Thanks for reminding us!
This type of behavior defines manipulation. It undermines a person’s ability to trust their own instincts, thoughts, and emotions. It’s purely a control tactic…harmful to an individual and devastating to a relationship.
Yes, unfortunately, I have seen relationships devastated by this.
But when your spouse is telling you something about herself, for example, how disappointed she was that you didn’t notice her new hair style… no.
“That can’t be! You knew how tired I was last night. That’s crazy!”

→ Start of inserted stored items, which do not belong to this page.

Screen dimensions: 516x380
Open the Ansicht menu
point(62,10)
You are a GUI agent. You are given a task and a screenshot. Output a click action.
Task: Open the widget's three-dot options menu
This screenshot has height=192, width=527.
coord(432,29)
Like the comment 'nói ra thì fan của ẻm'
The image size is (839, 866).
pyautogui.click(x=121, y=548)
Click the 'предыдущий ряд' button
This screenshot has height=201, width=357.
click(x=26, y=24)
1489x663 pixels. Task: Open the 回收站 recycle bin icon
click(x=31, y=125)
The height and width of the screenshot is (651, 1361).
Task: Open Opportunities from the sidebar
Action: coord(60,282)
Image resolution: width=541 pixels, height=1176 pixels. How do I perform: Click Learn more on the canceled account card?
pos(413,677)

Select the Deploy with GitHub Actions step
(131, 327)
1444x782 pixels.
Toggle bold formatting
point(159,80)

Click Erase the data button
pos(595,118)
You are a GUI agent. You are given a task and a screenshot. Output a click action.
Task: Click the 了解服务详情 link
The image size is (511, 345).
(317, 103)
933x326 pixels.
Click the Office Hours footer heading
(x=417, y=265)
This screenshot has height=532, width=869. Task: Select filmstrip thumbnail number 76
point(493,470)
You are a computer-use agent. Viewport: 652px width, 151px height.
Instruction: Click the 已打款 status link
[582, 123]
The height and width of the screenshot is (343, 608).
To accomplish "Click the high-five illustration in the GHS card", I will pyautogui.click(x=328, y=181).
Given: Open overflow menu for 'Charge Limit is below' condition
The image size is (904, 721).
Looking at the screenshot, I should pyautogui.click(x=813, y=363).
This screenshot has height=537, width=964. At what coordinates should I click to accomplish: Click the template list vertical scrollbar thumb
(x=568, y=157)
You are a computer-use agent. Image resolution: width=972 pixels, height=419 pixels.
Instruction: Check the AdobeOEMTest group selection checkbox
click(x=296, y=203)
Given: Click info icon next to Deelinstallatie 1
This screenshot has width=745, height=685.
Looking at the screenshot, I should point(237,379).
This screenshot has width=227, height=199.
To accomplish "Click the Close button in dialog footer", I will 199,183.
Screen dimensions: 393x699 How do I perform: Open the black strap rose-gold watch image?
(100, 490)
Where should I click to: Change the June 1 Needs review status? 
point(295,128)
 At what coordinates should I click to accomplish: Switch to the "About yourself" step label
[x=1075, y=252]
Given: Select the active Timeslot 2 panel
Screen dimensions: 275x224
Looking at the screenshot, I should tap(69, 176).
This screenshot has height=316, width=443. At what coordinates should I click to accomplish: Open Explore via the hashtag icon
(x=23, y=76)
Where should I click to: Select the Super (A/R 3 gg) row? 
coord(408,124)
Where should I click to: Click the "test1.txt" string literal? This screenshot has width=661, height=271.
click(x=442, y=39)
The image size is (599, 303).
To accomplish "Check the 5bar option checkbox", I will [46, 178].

I’m not so sure I see this scenerio as controlling. So who’s manipulating who then? She appears to be alittle self-absorbed at the moment. Maybe he really was tired last night. Granted he should have said something other than “that’s crazy”, but we’ve all said things we regret, especially when we’re tired.
Maybe she’s ultra-sensitive and he’s needing affirmation.
Sounds more like a communication thing. She wants to be noticed and he wants to be appreciated for working so hard.
You could be right. In which case, not being believed about what each is experiencing is only going to make things worse. We want to be met where we are.
Ok, I see your point. You’re absolutely right, we do want to be met where we are. Thanks for your writing!
Well, I don’t know if I’m ‘absolutely’ right :) but thanks for the comments.
I wonder if there is an absolutly right where we humans are concerned.Seems we always need to be ready to go with the flow so to speak.Self examintion does however need to apply to our personalities as well as our bodies.Good post and good stuff to think about.